Saved entries:
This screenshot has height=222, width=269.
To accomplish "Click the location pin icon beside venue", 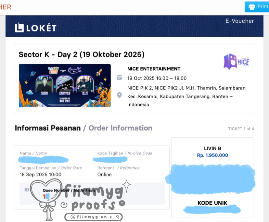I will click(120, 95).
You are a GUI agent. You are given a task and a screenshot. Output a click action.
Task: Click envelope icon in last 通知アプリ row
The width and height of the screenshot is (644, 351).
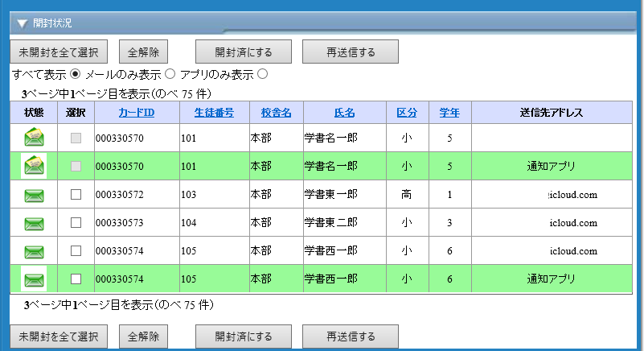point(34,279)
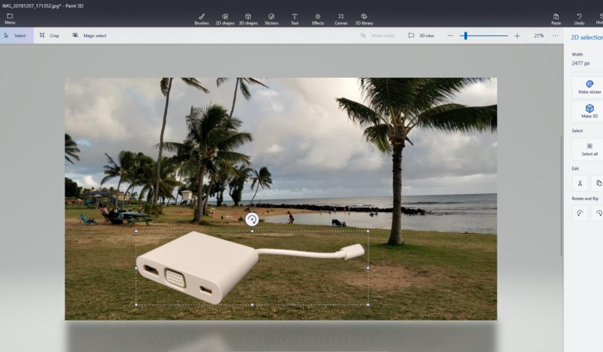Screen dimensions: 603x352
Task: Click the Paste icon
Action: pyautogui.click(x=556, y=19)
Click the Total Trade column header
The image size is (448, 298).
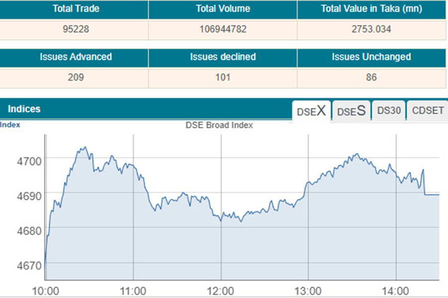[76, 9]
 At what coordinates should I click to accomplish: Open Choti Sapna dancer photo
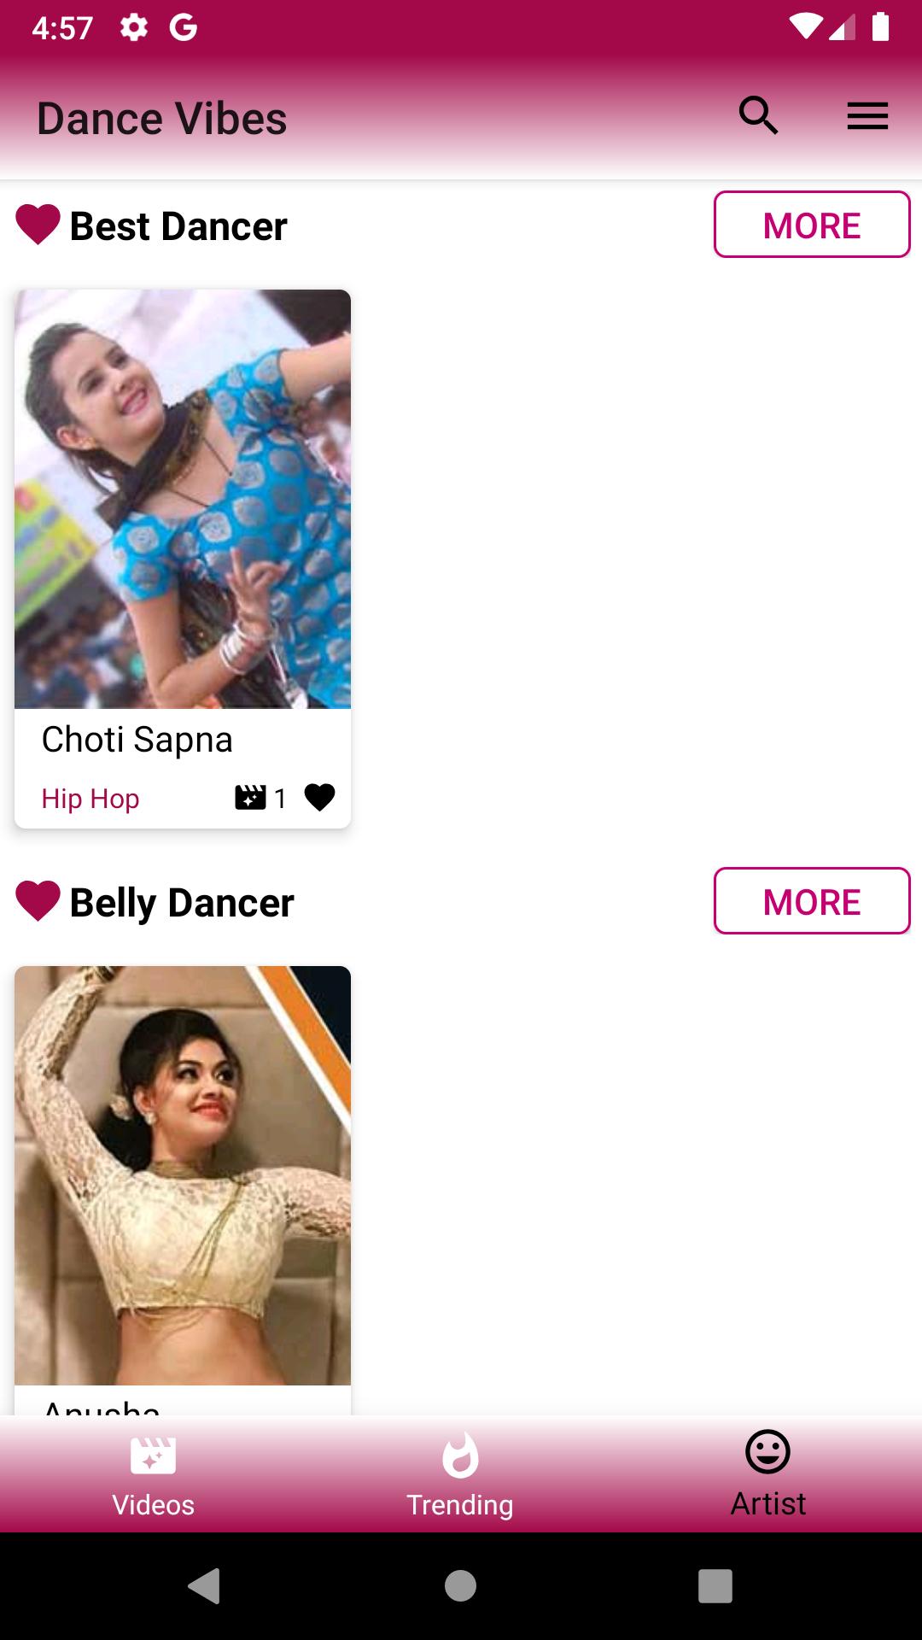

● **Exercise details**: In the answer, include exactly the lines from the one containing "The image size is (448, 298)." through the end of the records above and no pictures at all.

● **Written response**:
The image size is (448, 298).
[76, 9]
 At what coordinates should I click to accomplish: Open Choti Sapna dancer photo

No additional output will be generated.